» TO BE DONE: Lay out every line of the material below as a numbered list, leaving out blank lines. Omit the pictures from your answer.

******

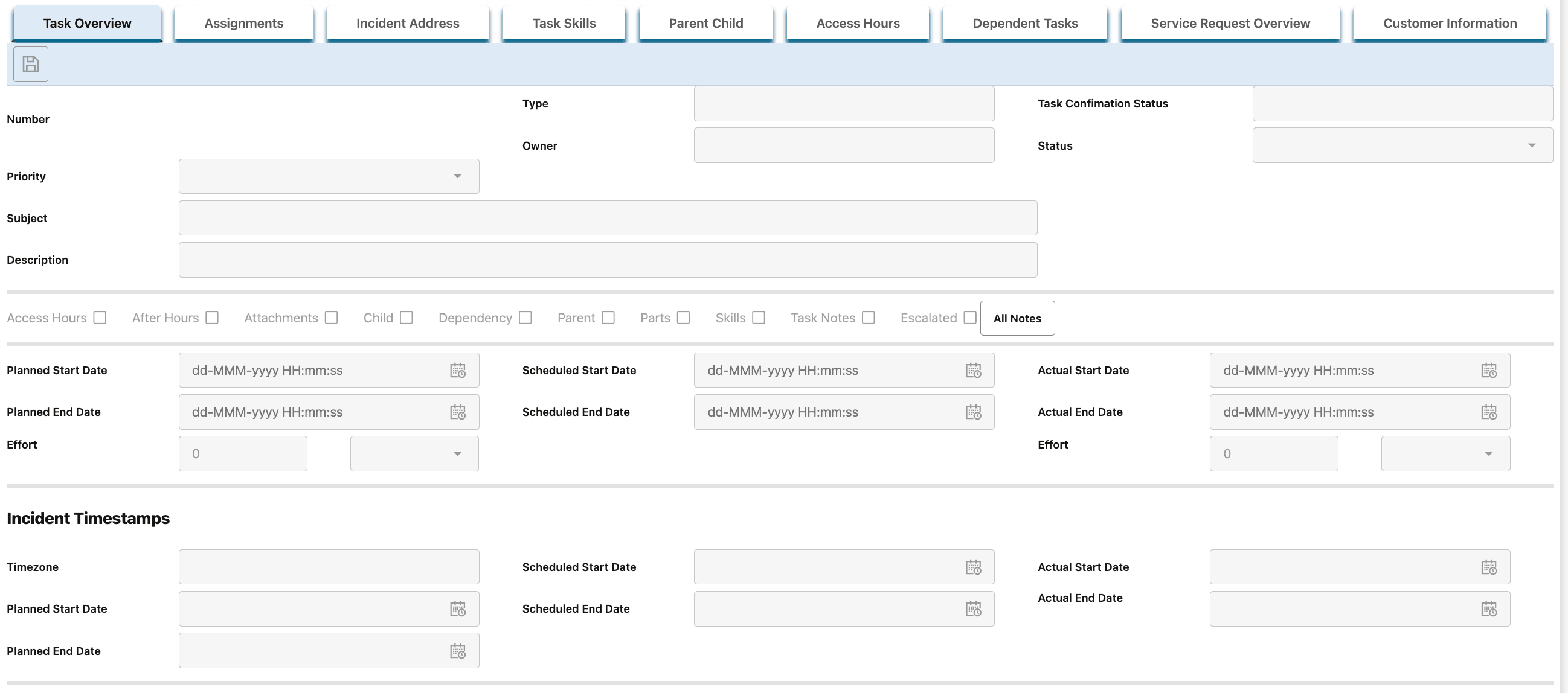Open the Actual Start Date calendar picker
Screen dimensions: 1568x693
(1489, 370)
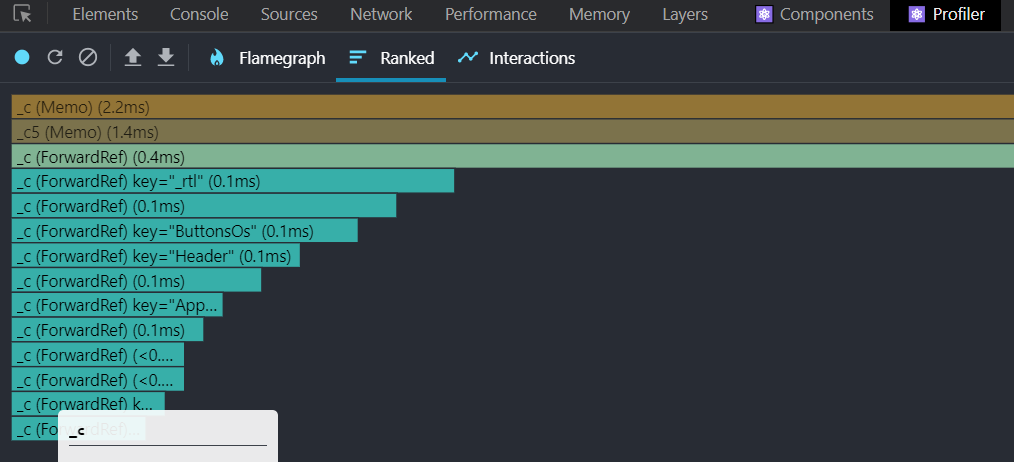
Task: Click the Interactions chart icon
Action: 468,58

******

» ANSWER TO THE TASK:
1. Open the Actual Start Date calendar picker
2. Screen dimensions: 1568x693
3. (1489, 370)
4. Task: Click the Interactions chart icon
5. Action: 468,58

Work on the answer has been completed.